According to a flowchart from the official Bias response coordinators team binder, the process begins when a bias-related incident is reported through Maxient, an online system which allows for the quickest reaction possible. Bias-related incidents are defined by Dr. Archie’s original email as “language and/or behaviors which demonstrate bias against persons because of, but not limited to, others’ actual or perceived: race, ethnicity, national origin, religion, creed, age, sex, gender, gender identity, gender expression, sexual orientation, medical condition, body size, disability, marital status, familial status, pregnancy, predisposing genetic characteristics, veteran status, domestic violence victim status and/or socioeconomic status.”

Claims will be investigated regardless of whether the incident was a microaggression or a more overt or severe form of discrimination, including sexual assault. It is also possible to make anonymous reports.

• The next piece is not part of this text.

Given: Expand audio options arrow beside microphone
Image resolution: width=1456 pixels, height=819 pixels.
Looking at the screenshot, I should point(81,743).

The BCRT then meets to determine what action will be taken and incorporates the appropriate offices into the investigation. The Chief Diversity Officer, Student Conduct, Human Resources, the Office of Students with Disabilities, University Police, Office of Community Engagement and whichever other administrative officials who may be appropriate all have the potential to get involved in the investigation, depending on the nature of the bias-related incident. The report is then recorded in a database. If applicable, community education efforts will be taken.

The database has been collecting and sorting information about all of the bias-related incidents that have been reported since its creation last year. In about 90 days, statistics about the different types of bias-related incidents that have been reported in the past academic year. Once those statistics are available and have been analyzed, Dr. Archie plans on releasing them to the public, preferably online. He believes that it is important for the school to be as transparent about these issues as it is about other crimes.Though the system has proven to be effective, there are still some aspects that could be improved. It currently takes about five clicks on Brockport’s website to get to the form that is needed to file an incident report (One of the easiest ways is to go to brockport.edu, hover over “About,” click “Diversity,” then click on “Resources” on the left hand sidebar, click on “Campus Support and Reporting” and then scroll down to the table labeled “Campus Reporting Locations” the link labeled “Online Reporting Form” in the second to last column leads to the bias-related incident form). Archie would like to see it take no more than three clicks for people to navigate to the form.

“That is unacceptable. It must be more accessible,” Archie said.

Though the campus is still scarred in a way by last year’s incident, it did motivate the administration to set up a system that students can use when they experience any form of discrimination.The bias related incident reporting process has proven itself effective.   

Having a system in place makes it quicker and easier for the administration to react to bias-related incidents, and the data that has been and is still being collected will provide the administration and students alike with valuable information. This information will likely be used to structure future diversity and outreach programs. The first step to fixing a problem is to know what that problem is, and that is what one of the functions of the bias related incident reporting process.